**Stated task**
Carry on the news article about Los Angeles overhauling its legal marijuana market, picking up after its final sentence.

**Page extract**
- - - - -
Los Angeles moved Wednesday to reboot its once-promising legal marijuana market, giving initial approval to changes large and small to expand licensing and get more assistance to operators who endured the consequences of the nation’s war on drugs.
Broad legal sales kicked off in California in 2018, and at that time Los Angeles was expected to quickly establish itself as a world-leading cannabis economy. But that never happened. Instead, robust illegal sales continue to outpace the up-and-down legal market, while businesses complain that hefty taxes and a cumbersome bureaucracy have slowed, rather than encouraged, growth.
The City Council, voting unanimously, gave preliminary approval to a series of revisions that would provide a jump in licenses for so-called social-equity applicants — people, many of color, who were arrested or convicted of a marijuana-related offense, and lower-income residents who live, or have lived, in neighborhoods marked by high marijuana arrest rates.
Only those applicants would be eligible for new retail and delivery licenses through 2025.
Other changes would allow businesses to seek licenses to quickly get temporary approval to begin operating once certain benchmarks are met, would permit businesses to relocate while being licensed, and streamline the application process.
If the plan gets final approval by the Council, Mayor Eric Garcetti is expected to sign it.
“This is a great opportunity for the city to focus on the expansion of the cannabis industry,” said dispensary owner Jerred Kiloh, who heads the United Cannabis Business Association, a Los Angeles-based industry group.
- - - - -
**Records in a dataset**
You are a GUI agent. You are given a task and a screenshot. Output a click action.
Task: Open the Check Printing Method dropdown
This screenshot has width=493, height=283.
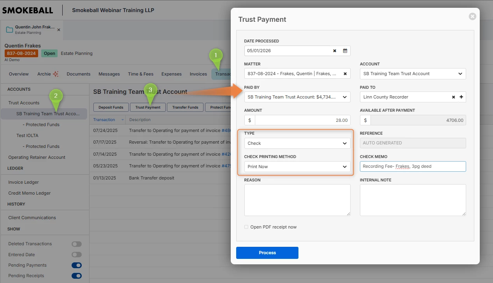coord(297,167)
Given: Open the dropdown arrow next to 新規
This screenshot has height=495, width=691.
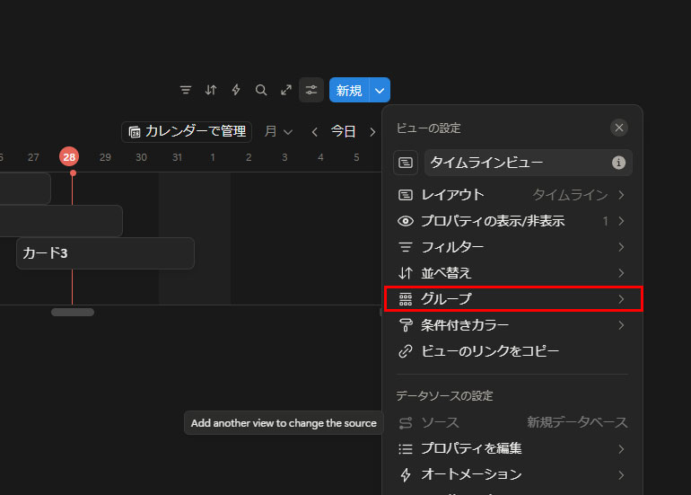Looking at the screenshot, I should coord(380,90).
- - - - -
**Result**
Kiloh said the city is on target to eventually double the number of retail businesses, up from 187 now operating. In time, rules allow for as many as 537 dispensaries, he added, though there are also restrictions that limit the number of businesses that can operate in neighborhoods.
More legal shops, linked with tougher enforcement, would help in the long-running fight to shut down illicit operators and delivery services that run in plain sight in the city, he added.
But the plan has also been criticized within the industry, with some saying the legal market remains flawed and could get worse.
Dispensary owner Donnie Anderson called the proposal a mixed result, saying the city didn’t go far enough to make sure people who qualify for social-equity licenses meet the goals of the program — helping those who suffered in the war on drugs. He said the rules are too easily manipulated, leaving loopholes for the system to be exploited.
Among the problems: He pointed to outrage last year over licensing when it was discovered that some people were able to get into a computer system before its official launch time to start applications. At the time, the city was awarded 100 licenses on a first-come, first-served basis. That led to widespread complaints about fairness. Later, a city audit concluded that those who got in early didn’t get an unfair advantage.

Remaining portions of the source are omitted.